On 7/27/2013 12:52 PM, Sam Pullara wrote:
> I think the requirement should be that you have the same classes on each
> side of the wire.
>
> Sam
>
>
> On Tue, Jul 23, 2013 at 10:35 AM, Scott Stark <sstark at redhat.com
> <mailto:sstark at redhat.com>> wrote:
>
> Red Hat has a concern regarding how fragile the default
> serialization behavior of lambda expressions is in the current
> reference implementation, currently:
> ironmaiden:OpenJDK starksm$
> /Library/Java/JavaVirtualMachines/jdk1.8.0.jdk/Contents/Home/bin/java -version
> java version "1.8.0-ea"
> Java(TM) SE Runtime Environment (build 1.8.0-ea-b98)
> Java HotSpot(TM) 64-Bit Server VM (build 25.0-b40, mixed mode)
>
> The problem is that the serialized form of a lambda expression
> depends on the order in which captured arguments are declared. The
> attached simple example demonstrates how easy it is for a trivial
> reordering of the lambda code block to result in an inability to
> deserialize a previously saved expression.
>
> To produce this exception:
> 1. Run the serialization.AuthenticationContext.testWriteLambda
> method with the lambda expression written as:
> Authenticator a = (Authenticator & Serializable) (String
> principal, char[] pass) -> {
> // Run with p declared first when writing out the
> /tmp/testWriteLambda.bin, then switch
> // to declare u first when running testReadLambda
> String p = "-> Password " + password + " <-";
> String u = "-> User " + user + " <-";
> return u + " " + p;
> };
> 2. Change the lambda expression to:
> Authenticator a = (Authenticator & Serializable) (String
> principal, char[] pass) -> {
> // Run with p declared first when writing out the
> /tmp/testWriteLambda.bin, then switch
> // to declare u first when running testReadLambda
> String u = "-> User " + user + " <-";
> String p = "-> Password " + password + " <-";
> return u + " " + p;
> };
>
> Recompile and run serialization.AuthenticationContext.testReadLambda
> to produce:
>
> java.io.IOException: unexpected exception type
> at
> java.io.ObjectStreamClass.throwMiscException(ObjectStreamClass.java:1538)
> at
> java.io.ObjectStreamClass.invokeReadResolve(ObjectStreamClass.java:1110)
> at
> java.io.ObjectInputStream.readOrdinaryObject(ObjectInputStream.java:1807)
> at
> java.io.ObjectInputStream.readObject0(ObjectInputStream.java:1348)
> at
> java.io.ObjectInputStream.readObject(ObjectInputStream.java:370)
> at
> serialization.AuthenticationContext.testReadLambda(AuthenticationContext.java:34)
> ...
> Caused by: java.lang.reflect.InvocationTargetException
> at sun.reflect.NativeMethodAccessorImpl.invoke0(Native Method)
> at
> sun.reflect.NativeMethodAccessorImpl.invoke(NativeMethodAccessorImpl.java:57)
> at
> sun.reflect.DelegatingMethodAccessorImpl.invoke(DelegatingMethodAccessorImpl.java:43)
> at
> java.lang.invoke.SerializedLambda.readResolve(SerializedLambda.java:222)

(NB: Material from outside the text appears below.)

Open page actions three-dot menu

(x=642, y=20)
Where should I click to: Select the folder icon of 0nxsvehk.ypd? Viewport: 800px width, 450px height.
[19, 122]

> at sun.reflect.NativeMethodAccessorImpl.invoke0(Native Method)
> at
> sun.reflect.NativeMethodAccessorImpl.invoke(NativeMethodAccessorImpl.java:57)
> at
> sun.reflect.DelegatingMethodAccessorImpl.invoke(DelegatingMethodAccessorImpl.java:43)
> at
> java.io.ObjectStreamClass.invokeReadResolve(ObjectStreamClass.java:1104)
> ... 30 more
> Caused by: java.lang.IllegalArgumentException: Invalid lambda
> deserialization
> at
> serialization.AuthenticationContext.$deserializeLambda$(AuthenticationContext.java:1)
> ... 40 more
>
> One does not see the same level of sensitivity to the ordering of
> the serialization fields in a POJO as demonstrated by the
> serialization.AuthenticationContext.testWritePOJO/testReadPOJO cases
> where one can reorder the TestPOJO.{user,password} fields without
> having serialization fail.
>
> We would like to see at least that level of stability of the
> serialized form of lambda expressions.